• **Available data**:
Content starts
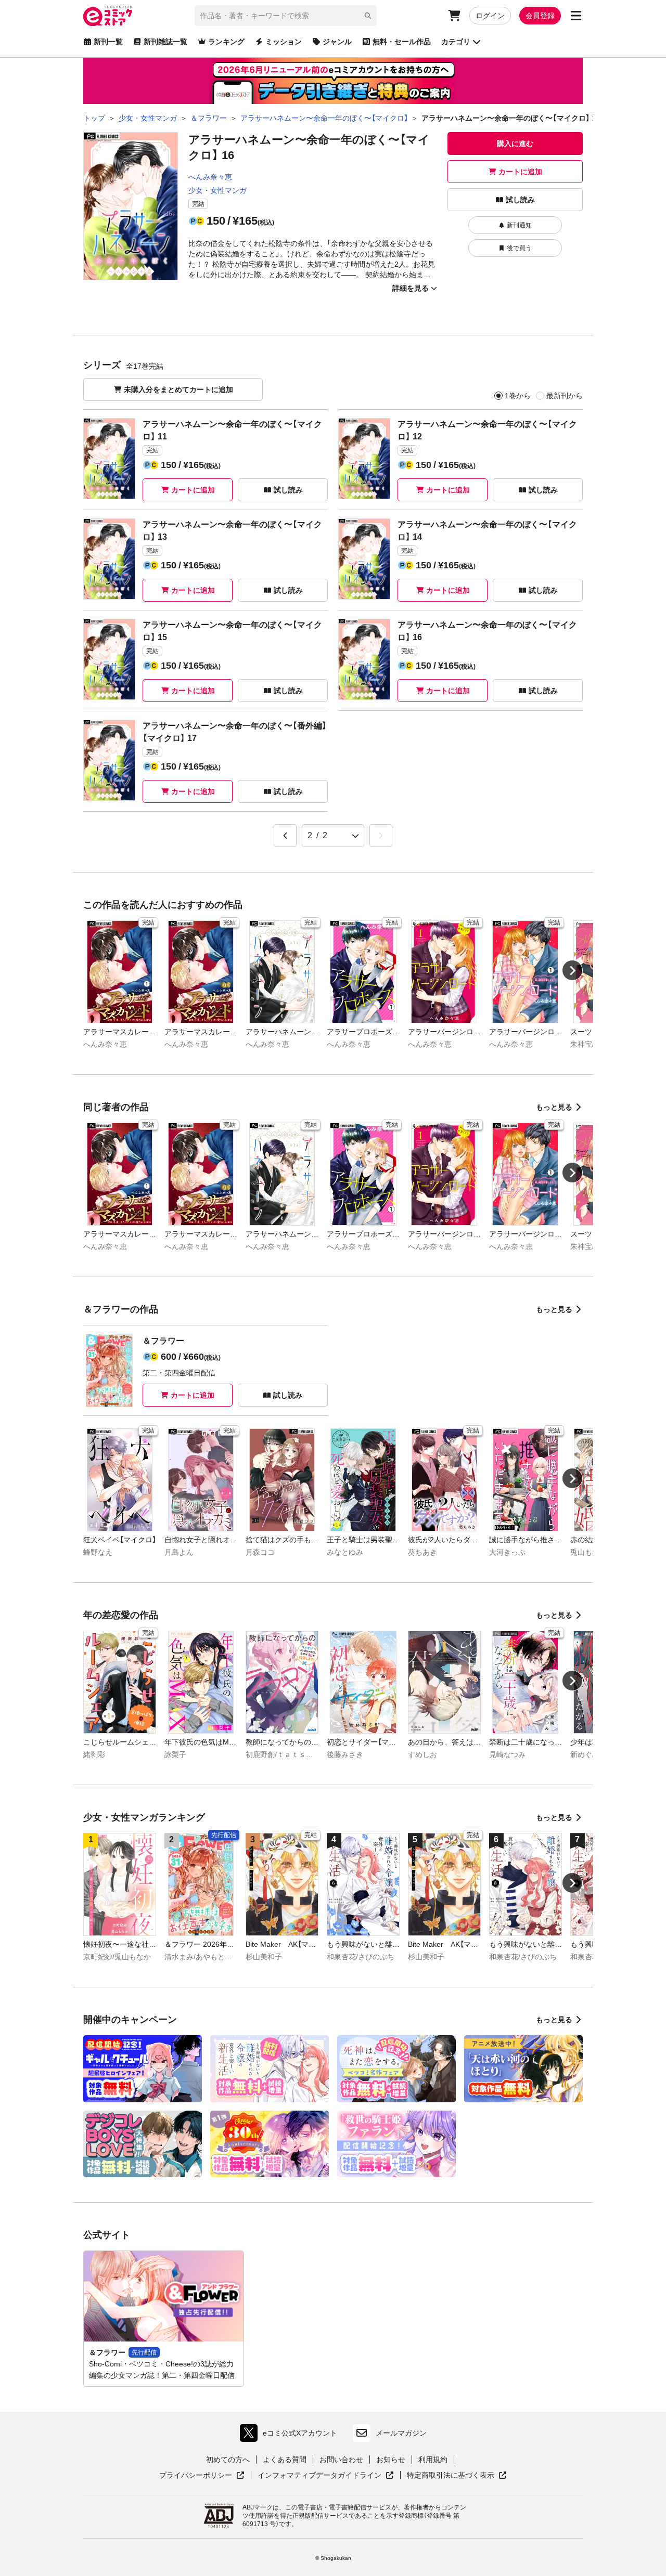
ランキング (226, 41)
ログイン (490, 15)
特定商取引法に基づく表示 (457, 2475)
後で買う (519, 248)
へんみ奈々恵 (210, 177)
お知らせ (390, 2459)
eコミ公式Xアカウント (291, 2435)
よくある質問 (284, 2459)
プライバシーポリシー (202, 2475)
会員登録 (540, 15)
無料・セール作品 (402, 41)
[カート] (454, 15)
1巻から (518, 396)
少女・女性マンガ (217, 190)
Content ends
• **Aim of the exercise**: Would you repeat each line of the listing exactly, skipping any picture?

• **Task response**:
ランキング (226, 41)
ログイン (490, 15)
特定商取引法に基づく表示 (457, 2475)
後で買う (519, 248)
へんみ奈々恵 (210, 177)
お知らせ (390, 2459)
eコミ公式Xアカウント (291, 2435)
よくある質問 (284, 2459)
プライバシーポリシー (202, 2475)
会員登録 (540, 15)
無料・セール作品 (402, 41)
[カート] (454, 15)
1巻から (518, 396)
少女・女性マンガ (217, 190)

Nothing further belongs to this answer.